TASK TO CARRY OUT:
Using the records below, give again exactly the lines from the line that contains "[Ten Years After- A" through the line that contains "Asia- Carl Palmer, Geoff Downes, the late John Wetton (116, 353)", both ends included, and only those.

DATA SECTION:
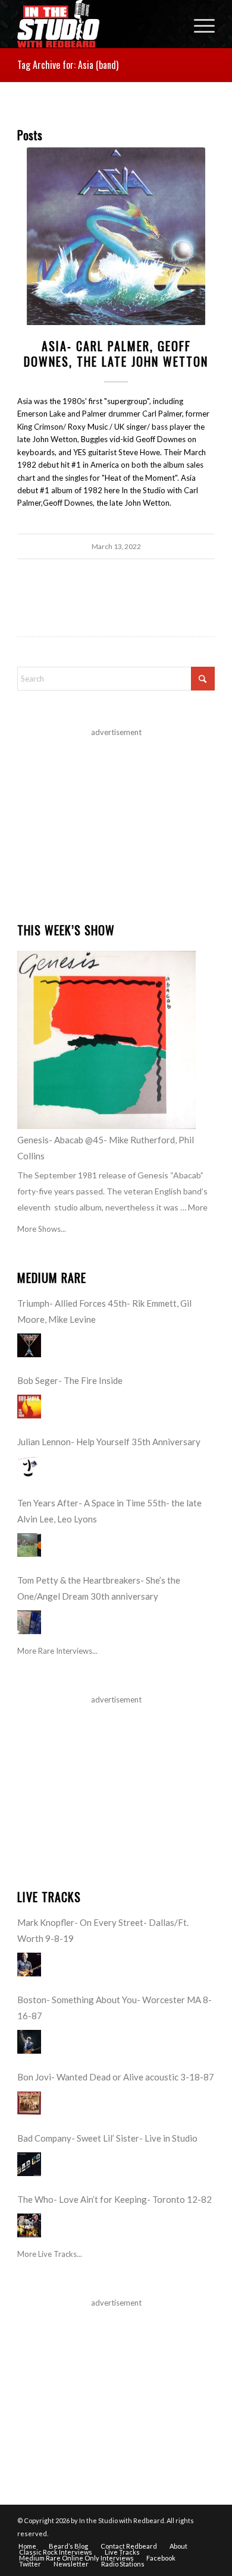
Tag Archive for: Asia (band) (67, 65)
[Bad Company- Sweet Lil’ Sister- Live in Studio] (29, 2164)
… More (194, 1207)
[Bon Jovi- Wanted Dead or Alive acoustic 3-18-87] (29, 2103)
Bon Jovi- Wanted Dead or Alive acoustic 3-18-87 (115, 2076)
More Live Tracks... (49, 2254)
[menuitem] (198, 24)
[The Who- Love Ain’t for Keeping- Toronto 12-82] (29, 2225)
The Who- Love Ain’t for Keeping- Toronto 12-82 (114, 2199)
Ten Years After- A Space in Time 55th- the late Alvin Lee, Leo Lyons (109, 1510)
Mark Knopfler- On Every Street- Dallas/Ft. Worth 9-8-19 (103, 1930)
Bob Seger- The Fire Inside (70, 1380)
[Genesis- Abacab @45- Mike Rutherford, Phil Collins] (106, 1040)
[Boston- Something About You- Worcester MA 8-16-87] (29, 2042)
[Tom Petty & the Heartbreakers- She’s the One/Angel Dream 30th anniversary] (29, 1622)
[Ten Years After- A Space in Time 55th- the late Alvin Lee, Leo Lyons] (29, 1545)
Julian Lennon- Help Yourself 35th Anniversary (108, 1441)
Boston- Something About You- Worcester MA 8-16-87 (114, 2007)
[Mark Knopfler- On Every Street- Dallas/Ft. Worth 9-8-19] (29, 1964)
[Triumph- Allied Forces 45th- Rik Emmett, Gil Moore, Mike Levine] (29, 1345)
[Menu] (198, 24)
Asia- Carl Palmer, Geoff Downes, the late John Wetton (116, 353)
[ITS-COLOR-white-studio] (96, 24)
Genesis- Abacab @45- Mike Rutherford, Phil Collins (105, 1147)
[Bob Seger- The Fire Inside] (29, 1406)
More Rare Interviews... (57, 1651)
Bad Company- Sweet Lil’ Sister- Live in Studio (107, 2138)
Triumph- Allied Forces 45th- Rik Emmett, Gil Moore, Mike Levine (104, 1311)
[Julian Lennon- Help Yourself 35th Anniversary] (29, 1468)
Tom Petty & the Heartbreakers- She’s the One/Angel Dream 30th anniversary (98, 1588)
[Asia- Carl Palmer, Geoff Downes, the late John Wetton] (116, 236)
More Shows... (41, 1229)
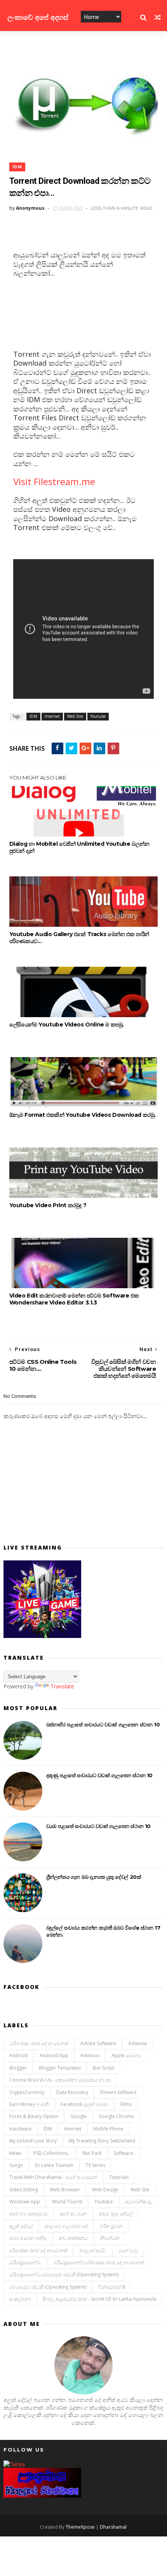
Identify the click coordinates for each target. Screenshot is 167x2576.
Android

FINISHED EXERCISE:
[Ten Years After- A Space in Time 55th- the late Alvin Lee, Leo Lyons] (29, 1545)
Julian Lennon- Help Yourself 35th Anniversary (108, 1441)
Boston- Something About You- Worcester MA 8-16-87 (114, 2007)
[Mark Knopfler- On Every Street- Dallas/Ft. Worth 9-8-19] (29, 1964)
[Triumph- Allied Forces 45th- Rik Emmett, Gil Moore, Mike Levine] (29, 1345)
[Menu] (198, 24)
Asia- Carl Palmer, Geoff Downes, the late John Wetton (116, 353)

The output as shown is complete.